PROBLEM REQUIREMENTS
Of all the entries below, retype only the lines from the one with "View Full Risk Disclosure Here. (149, 2524)" through the one with "[Auto Tab Linking | NT8] (461, 1288)", exactly as they appear.

[Data items]
- - - - - - -

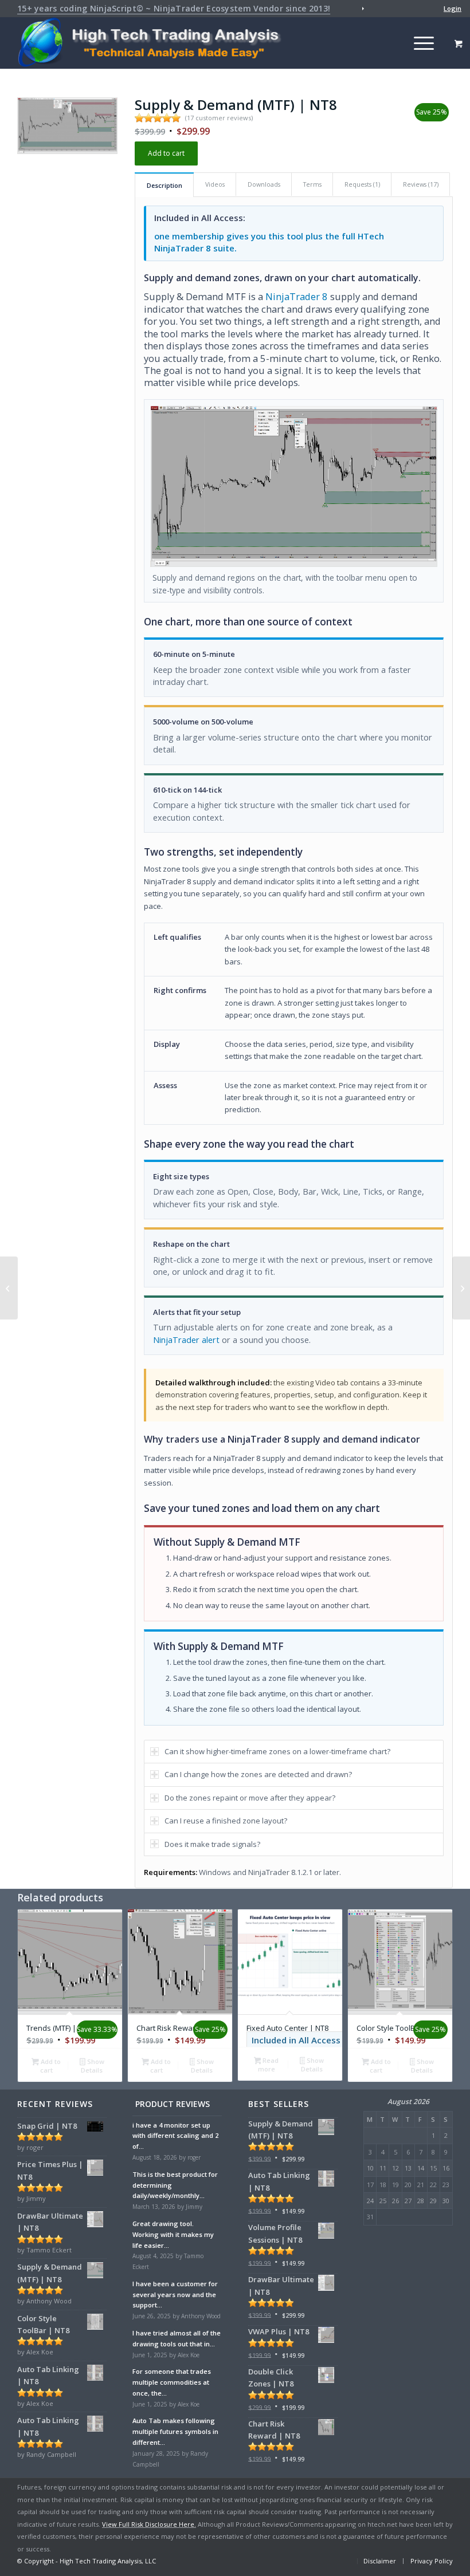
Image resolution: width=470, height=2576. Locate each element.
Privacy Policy (431, 2561)
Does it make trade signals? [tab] (212, 1844)
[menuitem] (412, 8)
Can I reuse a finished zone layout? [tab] (225, 1820)
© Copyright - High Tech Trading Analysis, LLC (86, 2561)
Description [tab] (164, 185)
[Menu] (418, 43)
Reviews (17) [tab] (420, 184)
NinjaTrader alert (186, 1339)
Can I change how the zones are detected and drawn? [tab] (258, 1774)
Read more (268, 2064)
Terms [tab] (312, 184)
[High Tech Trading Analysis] (153, 43)
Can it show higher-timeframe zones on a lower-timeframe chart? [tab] (277, 1751)
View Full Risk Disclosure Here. (149, 2524)
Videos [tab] (215, 184)
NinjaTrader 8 (296, 296)
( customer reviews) (219, 117)
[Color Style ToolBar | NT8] (9, 1288)
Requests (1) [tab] (362, 184)
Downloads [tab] (264, 184)
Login (452, 8)
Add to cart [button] (50, 2065)
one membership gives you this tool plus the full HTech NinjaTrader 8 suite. (269, 242)
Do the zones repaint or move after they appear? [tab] (249, 1798)
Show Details (92, 2065)
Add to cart (166, 153)
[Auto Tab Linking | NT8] (461, 1288)
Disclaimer (379, 2561)
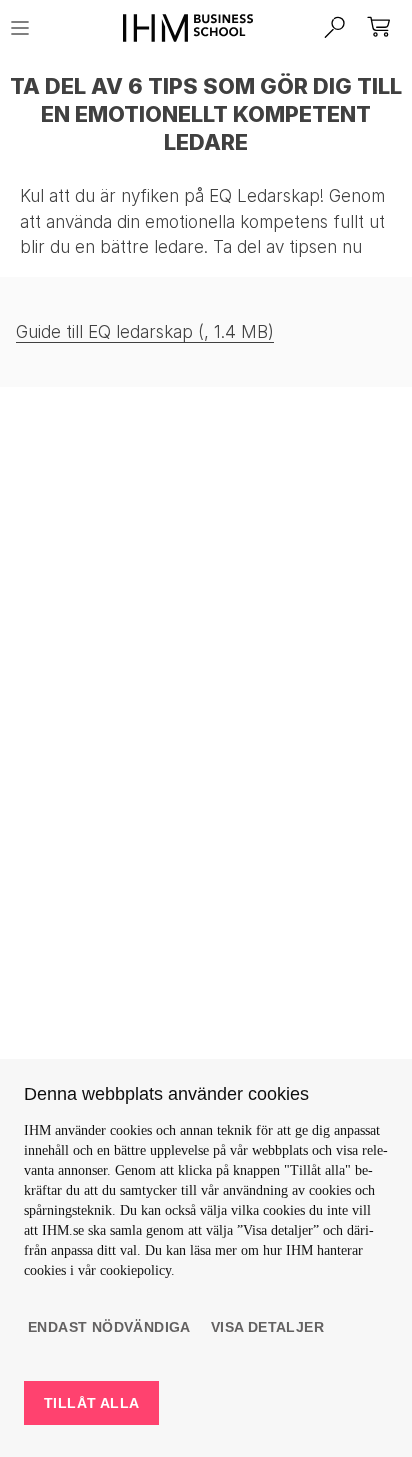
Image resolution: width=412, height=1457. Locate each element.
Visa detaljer (267, 1327)
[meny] (26, 28)
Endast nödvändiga (109, 1327)
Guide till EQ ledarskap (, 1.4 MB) (145, 332)
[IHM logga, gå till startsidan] (180, 28)
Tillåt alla (91, 1403)
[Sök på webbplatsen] (336, 28)
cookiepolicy (135, 1270)
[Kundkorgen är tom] (380, 28)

- - - - - - -

TASK SOLUTION
View Full Risk Disclosure Here. (149, 2524)
Videos [tab] (215, 184)
NinjaTrader 8 (296, 296)
( customer reviews) (219, 117)
[Color Style ToolBar | NT8] (9, 1288)
Requests (1) [tab] (362, 184)
Downloads [tab] (264, 184)
Login (452, 8)
Add to cart [button] (50, 2065)
one membership gives you this tool plus the full HTech NinjaTrader 8 suite. (269, 242)
Do the zones repaint or move after they appear? [tab] (249, 1798)
Show Details (92, 2065)
Add to cart (166, 153)
[Auto Tab Linking | NT8] (461, 1288)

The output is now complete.